Итак, никаких «последних тайн» Фауст от дьявола и не мог получить, ибо ключи к этим тайнам лежат в Боге, в Абсолюте, а не в дьяволе…
Теперь ещё раз о поэзии как таковой. Когда мы говорили о том, что стихи — это сфера субъективных переживаний, то надо сказать, что переживания переживаниям рознь. Чтобы поэзия вырвалась из сферы «банального», «обыденного», «Пройденного» — необходимо, чтобы переживания носили невиданно уникальный, «чудовищный» и вместе с тем фундаментальный характер, то есть были бы напрямую связаны с кардинальными моментами бытия. Я не говорю сейчас о способах выражения, стихосложении, форме, звукосмысле и т. д. Я имею в виду то, что стоит за этим и может сделать даже неказистое стихотворение гениальным (как в некоторых случаях у Лермонтова).
Однако, кроме поэзии переживания, есть и иная поэзия.
И наиболее ледяной и высший пик её связан не просто с метафоризмом как таковым, а с метафизическим метафоризмом (то есть с метафоризмом, за которым кроется метафизическая многозначность), который, как правило, к тому же разрушает человеческую логику вообще, в том числе логику переживаний. Стихотворение в своём высшем смысле может и должно подняться над концептуальностью и простым переживанием, ибо это поэзия, а не диссертация или личный дневник, и попрать логику, которая не в силах сколько-нибудь адекватно отразить высшую реальность.
Примером такой поэзии метафизического метафоризма в этом сборнике является стихи Е. Головина.
Один только пример из этого сборника:
Когда нас спросят, кто такой Гоген
и почему на свете много Зла
ответим: как таинственный рентген
На хОлмах Грузии лежит ночная мгла.
Вот это и есть то, что называется высшей поэзией, ибо кроме совершенств самого стиха, здесь отброшены оковы логики и концептуализма, и вместо них выступает образ, пронзённый метафизической многозначностью, лучи которой уходят по ту сторону ума, хотя на ближайших уровнях этот образ даёт возможность глубочайшей философской интерпретации: мгла (то есть зло) таинственно просвечивает реальность, обнажая её до дна…
Очевидно, что если бы на вопрос «почему на свете много зла» поэт начертал бы банальнейший набор академических теодицей, то вопрос о поэзии отпал бы сам по себе, не говоря уже о философском тупике подобных ответов.

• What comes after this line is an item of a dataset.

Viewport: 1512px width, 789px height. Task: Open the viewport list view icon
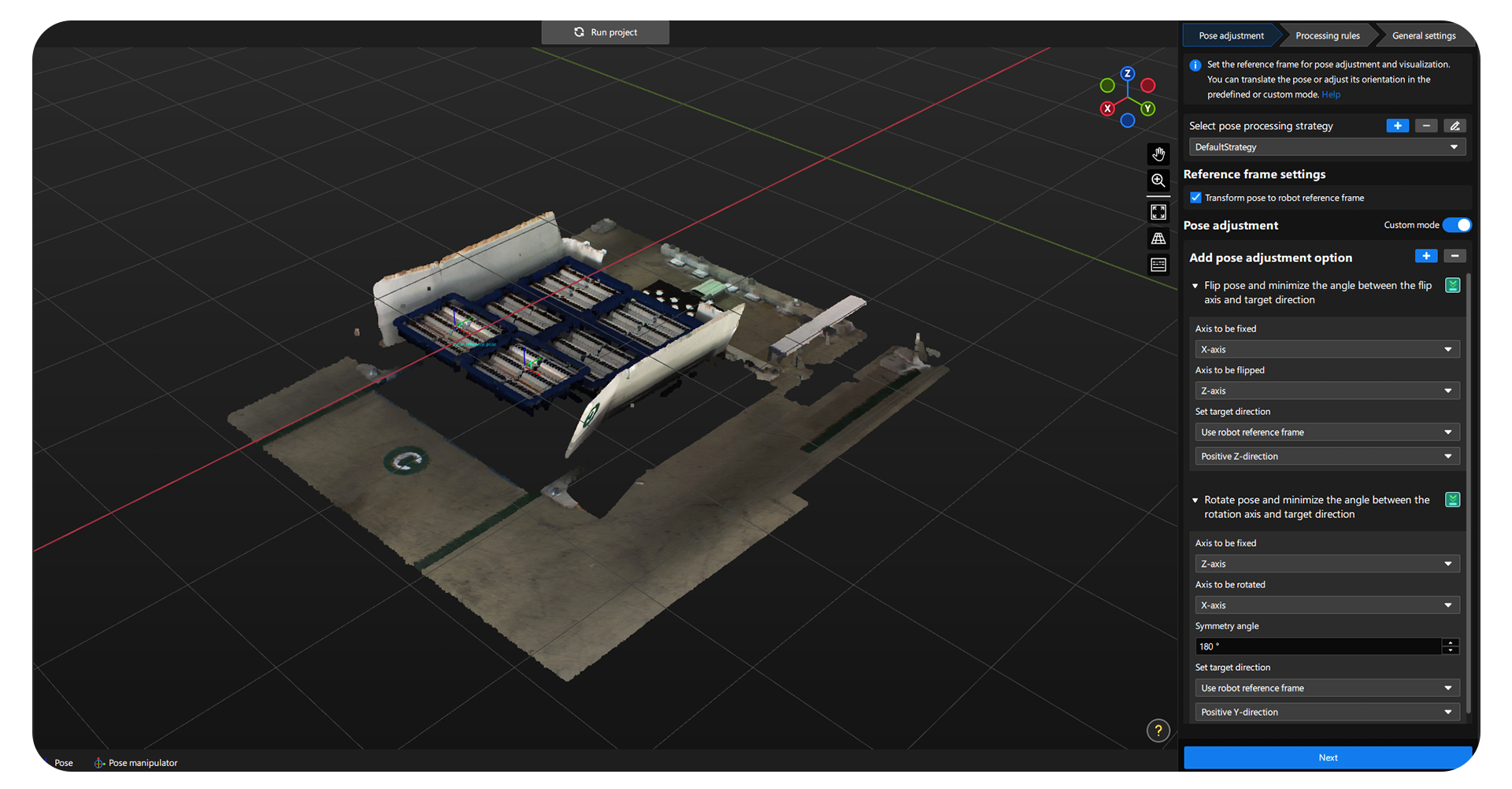tap(1158, 264)
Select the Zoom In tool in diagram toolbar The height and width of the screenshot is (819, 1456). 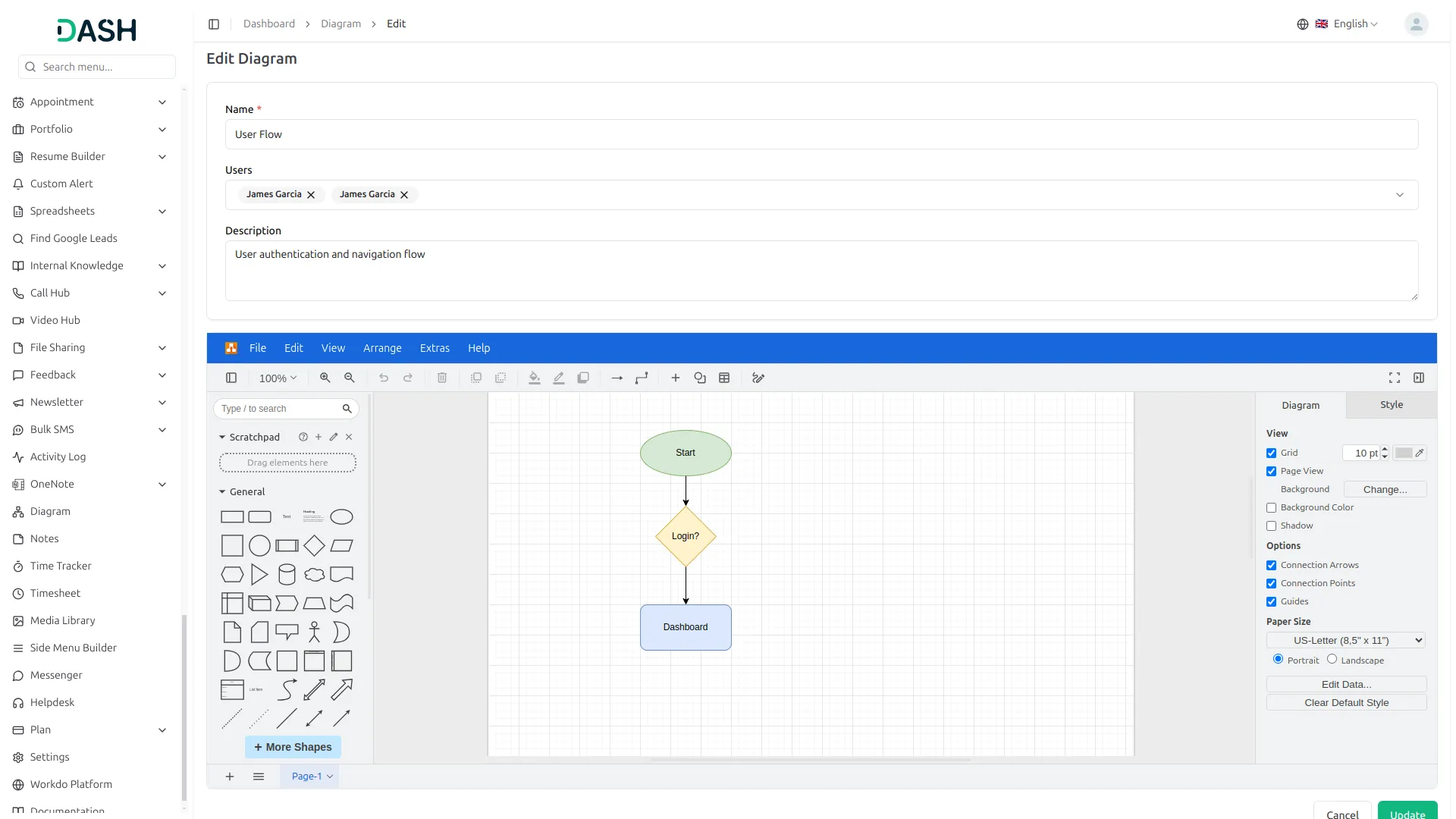[x=325, y=378]
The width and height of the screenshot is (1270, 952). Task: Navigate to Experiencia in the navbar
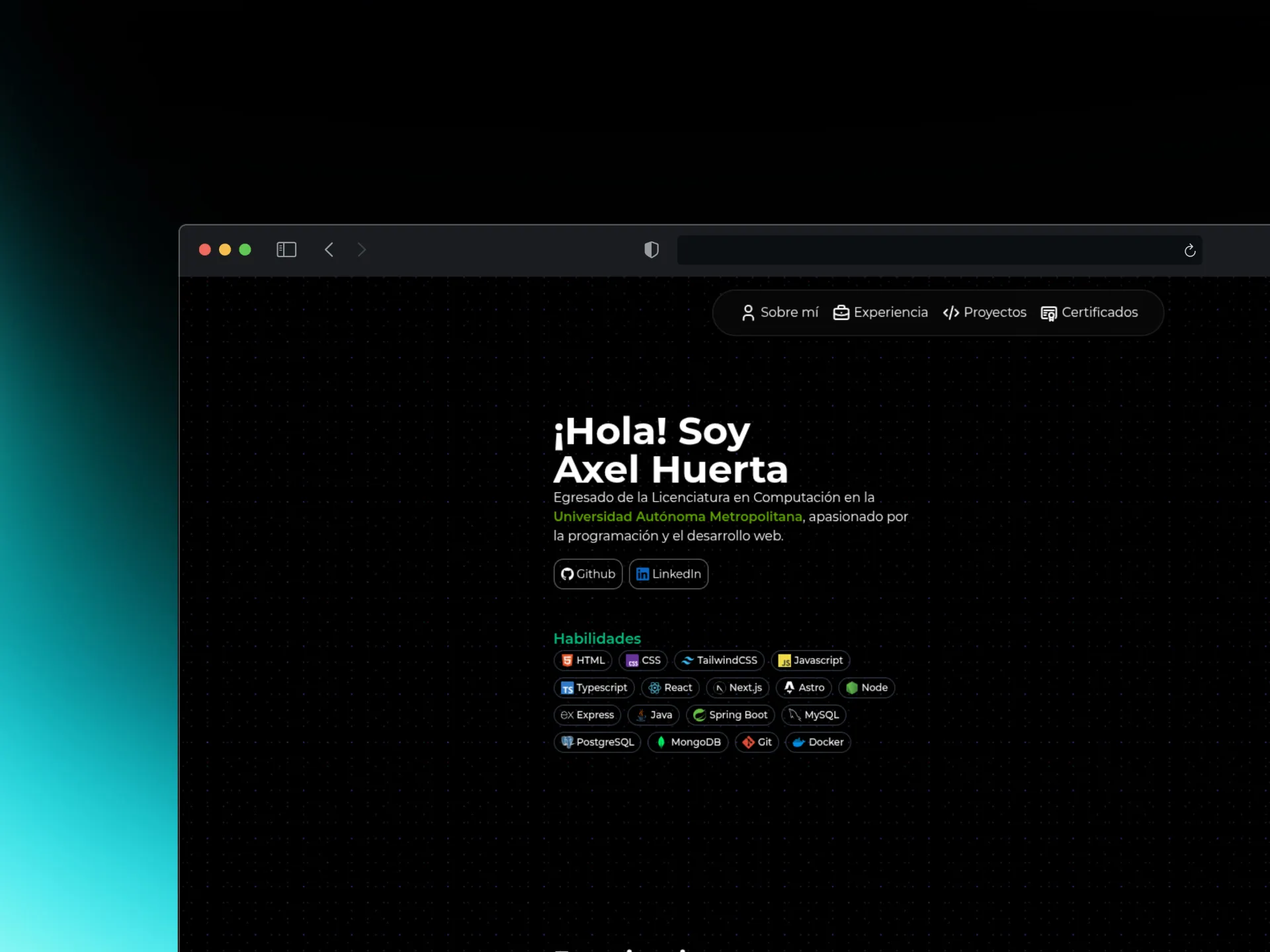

В поэзии должен быть привкус «безумия», ведущий к уровням по ту сторону «глупых истин». Точность в употреблении «элемента Гогена» в этом стихе предоставляю расшифровать читателю.
Точно так же предлагаю читателю рассмотреть потрясающий стих Головина «Камень», где раздольный и опьянённый человек касается реальной жизни камней (древние прекрасно были осведомлены о этой жизни и их глубине — смотри, например, трактаты Авиценны):
«Умру и забросят боги
В его ледяную твердь».
В конце концов, не самый худший конец.
Стихи В. Проваторова, более традиционные по форме, тоже ведут тем не менее в «иную реальность», но иным способом. Правда, стихи Проваторова и Головина (оба они принадлежали к нашему кругу в шестидесятые годы) при всей их эзотеричности ещё и мало известны, поскольку наши духовные интересы вполне удовлетворялись, особенно в то время, общением в узком кругу.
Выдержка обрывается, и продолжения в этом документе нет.